足利市 余熱施設と一括発注 新ごみ施設整備 農研センター来春に解体

[2021/12/02 栃木版]

 足利市は、南部クリーンセンター(野田町826-1)を改築して整備する新クリーンセンターについて、新焼却施設・リサイクル施設と余熱体験施設を一括して発注する方針を明らかにした。市公共施設整備課によると、施設整備にあたっては公設民営方式(DBO方式)を採用し、2022年度にも入札を公告して23年度に事業者を決定する。新施設整備にあたっては別途、盛土工事を22年3月に着工。近隣にある農業研修センターも、22年4月に解体工事に着手する。

事前に造成や市道整備も実施

 南部クリーンセンターの施設改築計画では、エイト日本技術開発北関東支店(さいたま市浦和区)が事業者選定支援業務を担当している。新ごみ処理施設の整備・運営業者は、22年度にも入札を公告し、23年度に事業者を決定して、24~27年度に新施設の設計・工事を行う。27年度に新施設を稼働させたあとは、28~29年度に南部クリーンセンターを解体し、30~31年度に新ストックヤードの建設工事を行う。

 整備基本計画によると、新ごみ処理施設の建設予定地は現施設の敷地などで、敷地面積5.7haを確保する。敷地中央には新焼却施設を配置し、焼却施設の西側に余熱体験施設(プール含む)・管理棟・啓発施設を一体化した施設や、見学者・余熱体験施設利用者用の駐車場を配置する。

 新焼却施設は▽ストーカ式焼却炉▽流動式ガス化溶融炉▽シャフト式ガス化溶融炉-のいずれかを採用し、処理能力は1日当たり152トンで計画する。

 新リサイクル施設は不燃ごみや粗大ごみの処理、ペットボトルやびん類の選別に加え、容器包装プラスチックのリサイクルも行い、処理能力を1日当たり28.5トンと見込む。ストックヤードは現施設を解体した跡地に整備する計画で、規模は107.5トンとする。

 新クリーンセンターについてはこのほか、焼却の熱利用に加え、蒸気タービン発電設備などを設けて発電を行う。

 余熱体験施設は、整備・運営のサウンディング調査結果を基にした整備方針によると、余熱体験施設の設計・建設、新焼却施設やリサイクル施設の設計・建設・運営・維持管理を一括で発注することとし、余熱体験施設の運営は別契約にする。

 施設整備の一括発注では、地元企業の参画を評価項目に設定する。
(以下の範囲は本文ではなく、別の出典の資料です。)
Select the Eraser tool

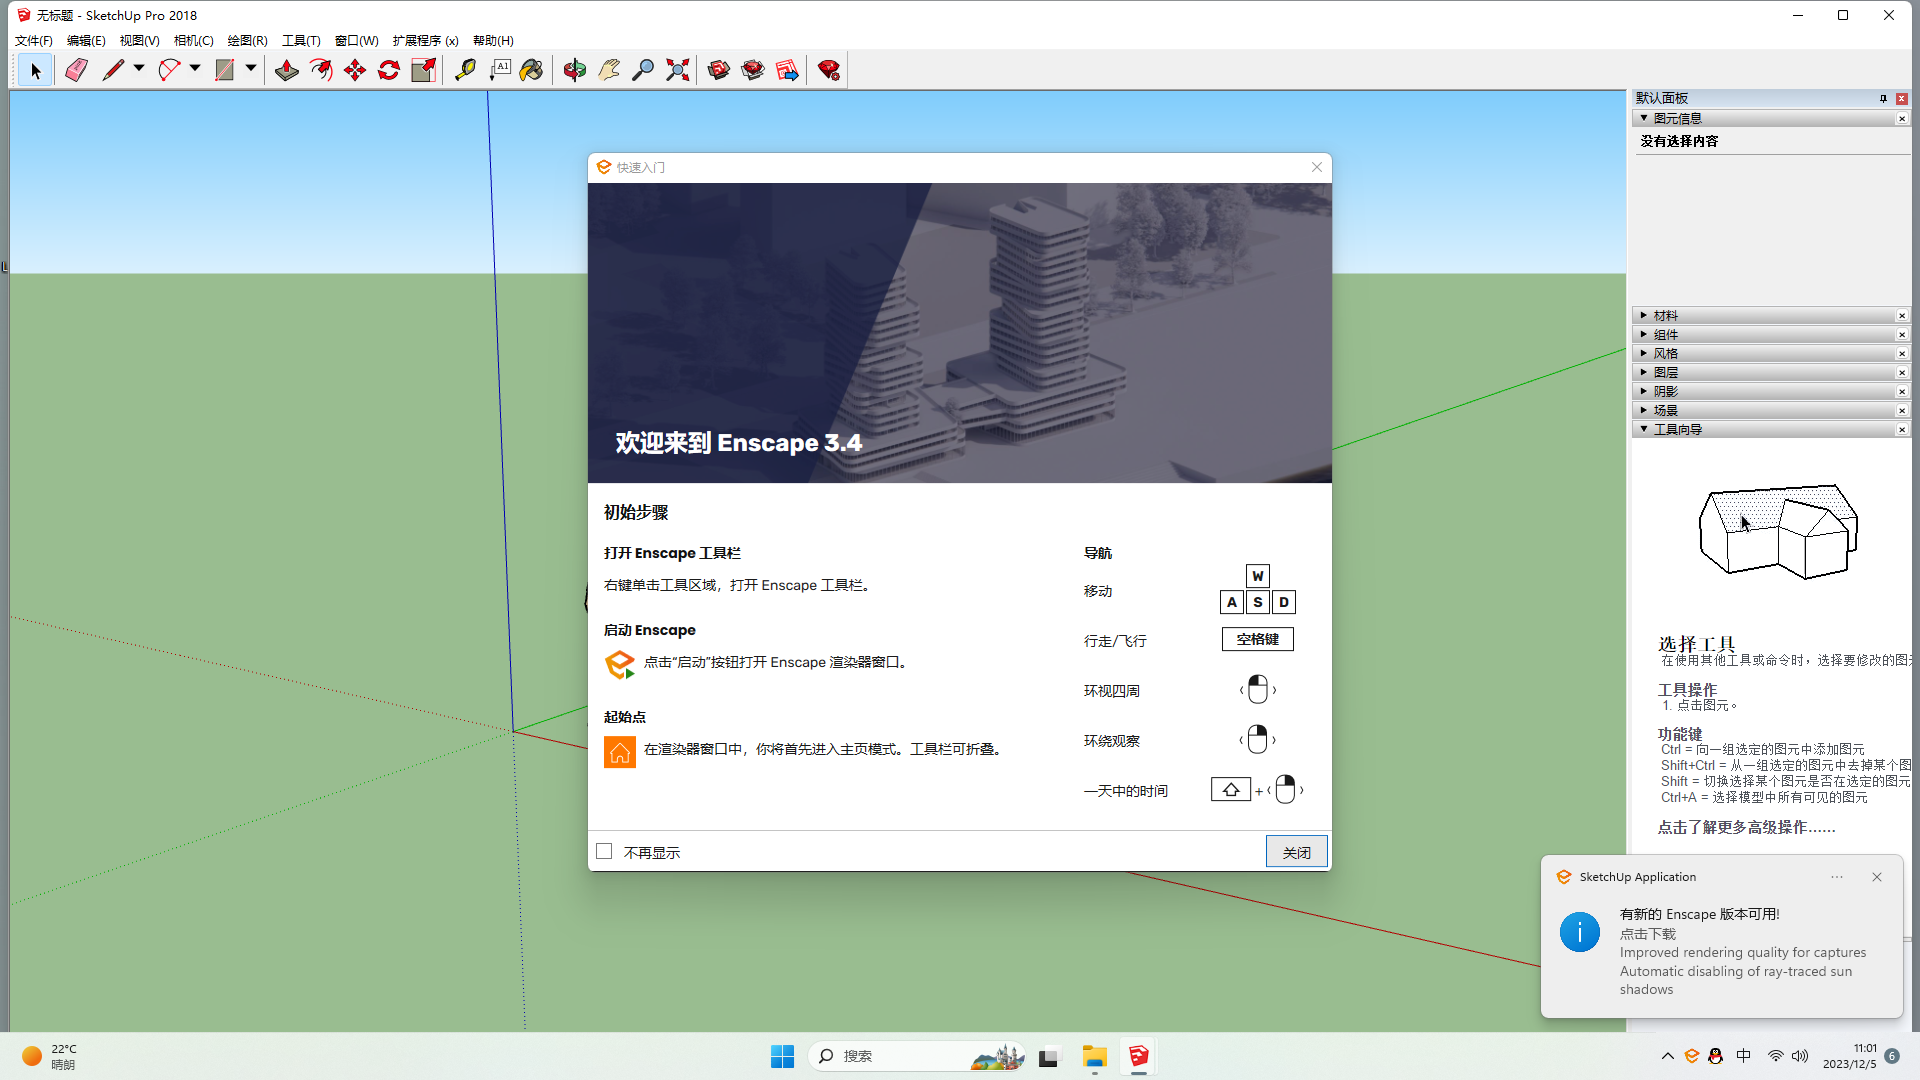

余熱体験施設の運営希望者は、新焼却施設の運営事業者グループに参加し、同グループが落札者となった場合、余熱体験施設の運営希望者を運営事業の優先交渉権者とする。

 余熱体験施設の運営には、指定管理者など民間事業者のノウハウを活用した手法を取り入れる。余熱体験施設の事業類型は、市から支払われるサービス料と施設利用者の利用料の双方で収入を得る、混合型を採用する。

 余熱体験施設等は、1階にプールや入浴施設などを配置する。2~3階は管理棟や啓発施設とし、2階に研修室、再生品展示室、再生品工作室、倉庫、EVホール・展示スペースなどを配置。3階は見学者ホールや屋上庭園のほか、新焼却施設と連絡する渡り廊下を配置する。建設工事の概算事業費は、36億円を見込む。

 余熱体験施設の必須施設は▽入浴施設(大浴場、洗い場(15~20席程度))▽25mプール×競技用5レーン▽更衣室▽付帯施設(用具庫、監視員室など)▽ラウンジ・休憩コーナー▽管理運営用諸室(事務室、休憩室、救護室、会議室、倉庫、給湯室、設備機器室など)▽共用スペース(エントランスホール、ロビー、自販機コーナー、トイレ、廊下など)-とした。

 事業者の提案施設としては▽露天風呂、サウナ、水風呂などの多機能風呂▽ジャグジー浴槽、マッサージ浴槽▽物販スペース▽飲食スペース▽調理スペース▽トレーニング室▽エクササイズ等のスタジオ▽施設利用者の休憩室▽売店-を挙げている。

 施設整備にあたっては、敷地造成を前もって行う必要があることから、22年3月~24年3月まで土砂を搬入して2~3mの盛土を行う。工事車両の通行や施設へのアクセス向上のため、市道瑞穂野町10号線は21年12月~22年6月にかけて7mに拡幅し、市道野田町10号線は22年冬から7mに拡幅する。

 このほか、南部クリーンセンター近隣にある農業研修センターは、新施設の敷地内に立地するため年度内に閉館し、22年4月~23年1月にかけて解体工事を行う。農業研修センターは1983年建設で、RC造一部S造2階建て・延べ1231.36平方mの規模となる。